Tâches à réaliser →
1) Dans l'extrait sur Bergman, reformulez sous forme de liste le paragraphe qui commence par « Finalement, il décide », en gardant ses faits principaux.
2) Répondez s'il vous plaît à ces questions d'après l'extrait sur Bergman :
(a) Quelle pièce de Strindberg Bergman répète-t-il au moment de son arrestation ?
(b) Combien de pages ses Mémoires consacrent-ils à l'affaire ?
(c) Combien de temps passe-t-il dans un hôpital psychiatrique ?
3) Écrivez la suite de l'extrait sur Bergman après sa dernière phrase.

===== Extrait du document =====

En janvier 1976, la vie d'Ingmar Bergman, au sommet de sa gloire internationale, vire au cauchemar pour une affaire de fraude fiscale qui va le meurtrir profondément et le contraindre à un exil de neuf ans.

Alors qu'il répète à Stockholm au théâtre royal La danse de mort de Strindberg, deux policiers viennent l'arrêter pour évasion fiscale concernant sa maison de production Personafilm, dont le siège est en Suisse.

Bergman est abasourdi. «Ma main tremble, j'ai du mal à respirer», raconte-t-il dans ses Mémoires, Laterna magica, où il consacre pas moins de 30 pages à cette affaire, «une catastrophe, la catastrophe de ma vie».

L'arrestation du cinéaste fait la une de la presse mondiale et plusieurs journaux suédois l'attaquent avec virulence. Bergman fait une dépression et, atteint de pulsions suicidaires, passe trois semaines dans un hôpital psychiatrique.

Finalement, il décide de tromper la vigilance de la police suédoise et s'enfuit avec sa femme, Ingrid von Rosen, à l'étranger. Il se fixe en Allemagne, à Munich. Exonéré en 1979 après un redressement fiscal, il reviendra en Suède en 1981 pour tourner Fanny et Alexandre, mais ne retournera défintivement dans son pays qu'en 1988.

===== Données à examiner =====

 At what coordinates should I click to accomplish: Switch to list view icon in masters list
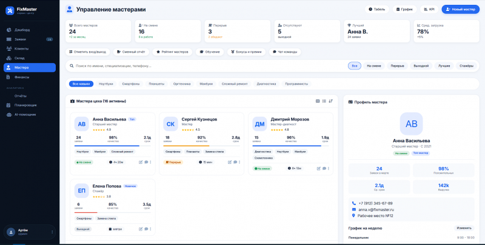324,101
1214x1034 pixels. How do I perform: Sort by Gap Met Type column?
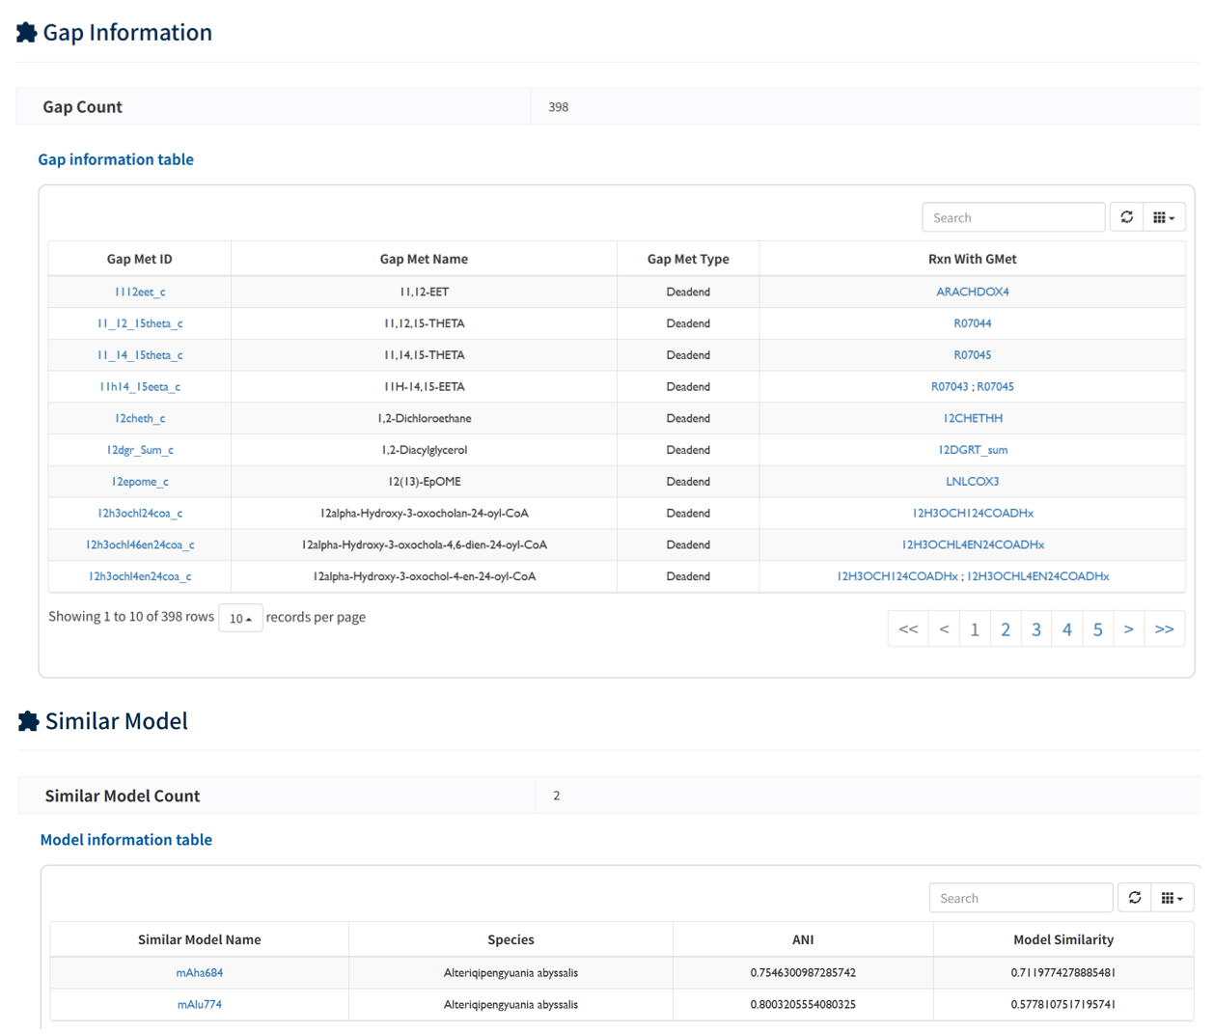pyautogui.click(x=687, y=259)
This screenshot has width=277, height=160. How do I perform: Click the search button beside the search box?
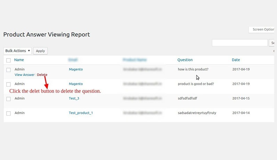click(x=272, y=43)
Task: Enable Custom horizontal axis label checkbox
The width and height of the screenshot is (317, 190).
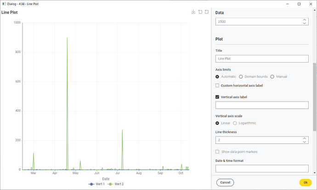Action: click(217, 86)
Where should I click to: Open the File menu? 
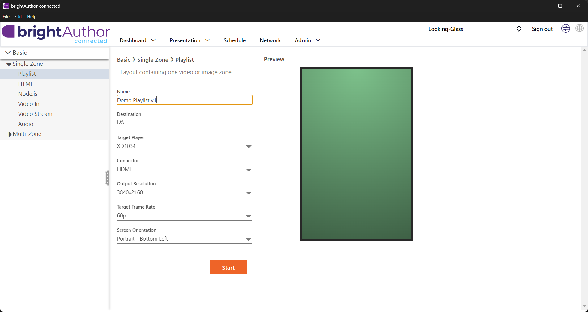pos(6,17)
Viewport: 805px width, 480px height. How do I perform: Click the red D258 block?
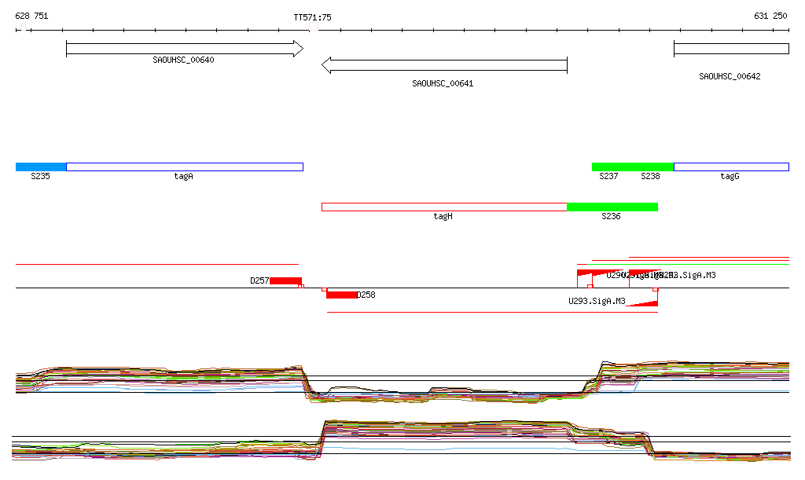pyautogui.click(x=341, y=295)
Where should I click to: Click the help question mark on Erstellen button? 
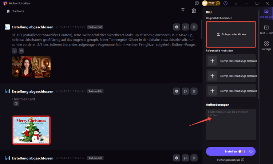coord(251,151)
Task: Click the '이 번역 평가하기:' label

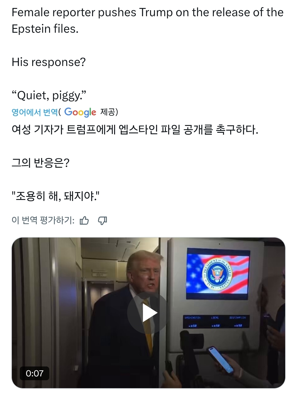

=====

Vos réponses écrites →
1)
- Il échappe à la vigilance de la police suédoise et part à l'étranger avec sa femme, Ingrid von Rosen.
- Il s'installe à Munich, en Allemagne.
- Il est exonéré en 1979 après un redressement fiscal.
- Il revient en Suède en 1981 pour tourner Fanny et Alexandre.
- Il ne se réinstalle dans son pays qu'en 1988.

2)
(a) La danse de mort.
(b) Pas moins de 30 pages.
(c) Trois semaines.

3)
«Dans toute cette histoire, je ne peux me reconnaître coupable que d'une faute, mais d'une faute grave: je signais des papiers que je ne lisais pas», écrit-il dans Laterna magica.

«Mes insomnies sont totales, mes démons se déchaînent et je crois que je vais être mis en lambeaux par mes déflagrations intérieures», raconte le cinéaste en évoquant cette période noire de sa vie.

Il se sent persécuté et humilié. «J'ai compris, dit-il, que n'importe qui, dans ce pays, peut être attaqué et sali par une espèce particulière de bureaucratie qui se développe à la rapidité d'un cancer galopant».

En rentrant à Stockholm après les années d'exil, il confie à sa femme Ingrid : «Ou je meurs, ou ce sera stimulant en diable».